No unilateralismo, um Estado conduz a sua política externa afastando-se das instâncias de concertação e desconsiderando o ponto de vista de outros Estados. A ação unilateral põe em questão, no sistema internacional, a função estabilizadora das normas do Direito Internacional, criadas no seu âmbito, que informa sobre os ingredientes da previsibilidade da conduta estatal e o padrão de legitimidade do aceitável.
O unilateralismo como prática esbarra na resistência que outros Estados são capazes de oferecer à sua ação. Depende, em distintos conjunturas e temas, dos recursos de poder de um Estado. Não é uma opção desejável nem viável para um país como o Brasil, que não possui “excedentes de poder”, como dizia o chanceler Saraiva Guerreiro. Mas é sempre uma tentação de grandes potências. É o caso, no momento atual, que não é unipolar, dos EUA na Presidência Trump pelo bullying unilateral das sanções econômicas, da elevação das tarifas e das ameaças militares. Daí os cuidados que cabe ter com o imprevisível do America first.
O multilateralismo não é a expressão ideológica de um “globalismo”. É a procura de soluções para a convivência internacional.
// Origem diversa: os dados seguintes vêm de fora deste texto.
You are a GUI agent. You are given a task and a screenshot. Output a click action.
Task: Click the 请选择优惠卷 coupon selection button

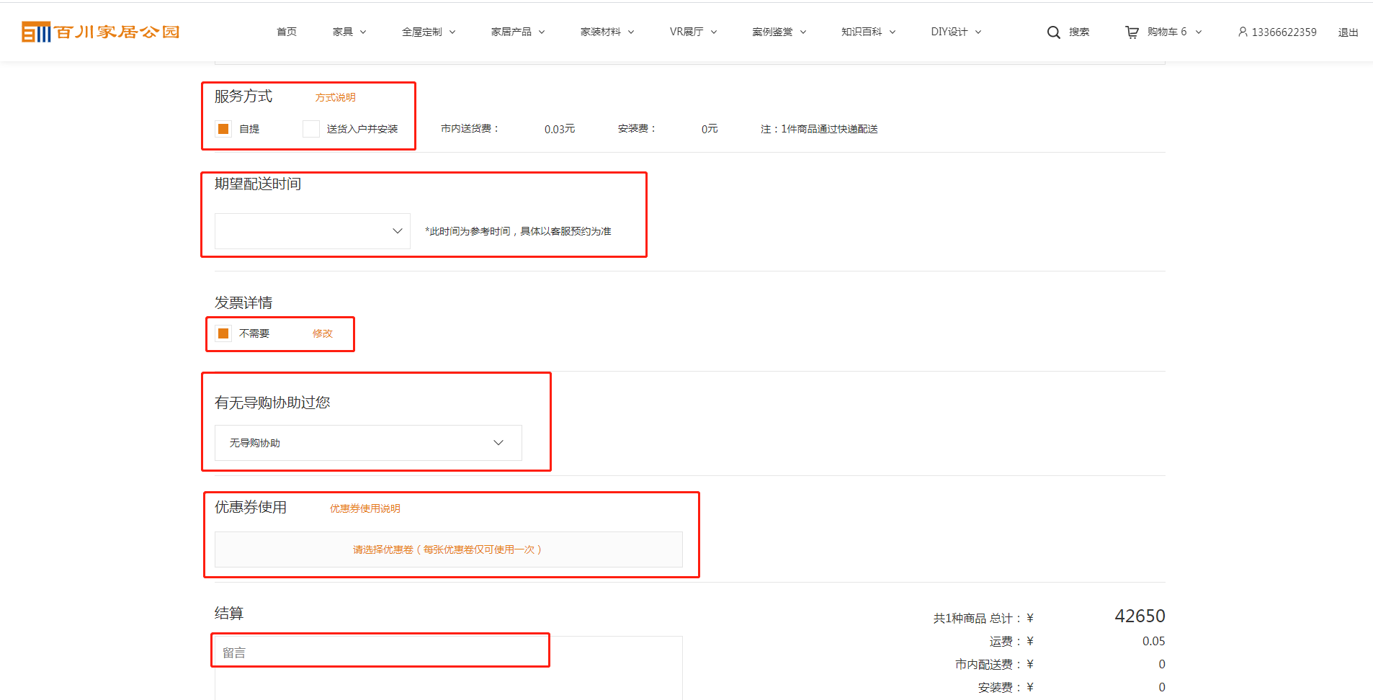pos(448,549)

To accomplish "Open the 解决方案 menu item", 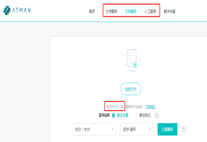I will tap(169, 11).
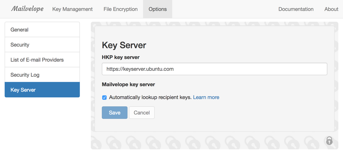This screenshot has width=343, height=154.
Task: Open the Learn more link
Action: (206, 97)
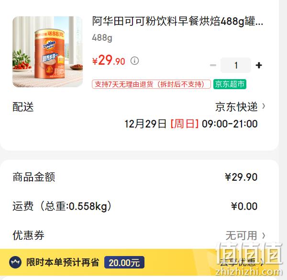Tap the 488g specification text

pos(102,38)
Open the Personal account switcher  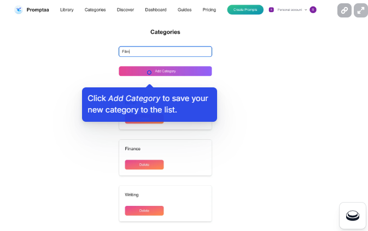[290, 10]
Objetiva a elaboração e a aplicação de normas e pautas de conduta, elaboradas coletivamente pelos Estados para reger suas recíprocas relações num mundo interdependente. Cria, no âmbito institucional de múltiplas organizações internacionais, que operam, como um terceiro entre as partes, tabuleiros diplomáticos. Estes são um espaço para o potencial de articulação interestatal necessária para lidar com os desafios da sociedade internacional contemporânea, que alcança a todos na era digital.
O que sustenta a manutenção no tempo desses tabuleiros, como os da ONU e da OMC, é uma reciprocidade difusa, voltada para trabalhar, em distintos contextos e matérias, o possível da cooperação internacional, em muitas questões do interesse dos países e de suas sociedades.
É no âmbito de tabuleiros multilaterais que se torna viável dar sequência aos princípios constitucionais que regem as relações internacionais do Brasil (artigo 4.º da Constituição). Entre eles destaco a cooperação entre os povos para o progresso da humanidade, a defesa da paz, a solução pacífica dos conflitos, a prevalência dos direitos humanos, o repúdio ao terrorismo e ao racismo, a cercania com as nações latino-americanas; e também a efetivação do direito a um meio ambiente equilibrado e sustentável, contemplado no artigo 225 da Carta Magna.
Uma das características da vida internacional é a distribuição individual, mas desigual, do poder entre os Estados. É por conta dessas desigualdades que as grandes potências tendem a atribuir-se um papel de gestão de ordem mundial.
No multilateralismo, a situação do poder “de fora” pesa, mas não se transfere automaticamente para o seu âmbito interno. É o que dá espaço para um país como o Brasil articular os seus válidos interesses gerais na gestão e dinâmica, que o afeta, do funcionamento do sistema internacional. É o que enseja a presença da voz do Brasil no mundo.
Para a efetividade dessa voz, que se lastreia no bom trânsito do Brasil, é preciso que seja consistente, universalizadora e tenha alcance geral. Não é o que está ao alcance da imprevisível intransitividade solipsista da crítica ao “globalismo” e de seletivas preferências ideológicas. Dizia o padre Antonio Vieira, “perdem-se as repúblicas porque os seus olhos veem o que não é, não veem o que é”.